Secondo l’Agenzia delle Entrate la società lussemburghese, destinataria dei
canoni per lo sfruttamento del marchio, non era che una intermediaria (società c o n d u i t)
che fungeva da mero collettore di canoni in realtà destinati alla società beta avente
sede alle Bermuda.
L’Amministrazione, pertanto, non ritenendo realizzata la condizione che il percettore delle royalties ne fosse anche il beneficiario effettivo, ha sostenuto la necessità di
applicare la ritenuta nella misura ordinaria del 30% ai sensi dell’art. 25, comma 4, del
D.P.R. n. 600/1973.
La Commissione Tributaria Provinciale di Torino ha accolto la tesi dell’Agenzia delle
Entrate, evidenziando come la società lussemburghese abbia agito in totale assenza di
rischio imprenditoriale “incassando proventi a fronte di beni per quali non aveva sostenuto
alcuna spesa di acquisto” e come essa altresì non possedesse alcun bene materiale, disponendo unicamente di una ridottissima struttura operativa.

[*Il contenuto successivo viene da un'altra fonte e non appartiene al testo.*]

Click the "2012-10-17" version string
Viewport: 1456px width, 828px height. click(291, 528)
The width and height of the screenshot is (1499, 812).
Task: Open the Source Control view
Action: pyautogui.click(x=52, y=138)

L’assenza di rischio d’impresa e la limitata organizzazione operativa, congiuntamente
al controllo totalitario esercitato da un unico azionista (la società beta avente sede alle
Bermuda) hanno pertanto indotto la Commissione a ritenere che la società lussemburghese “abbia solo percepito dei compensi senza esserne il beneficiario effettivo”.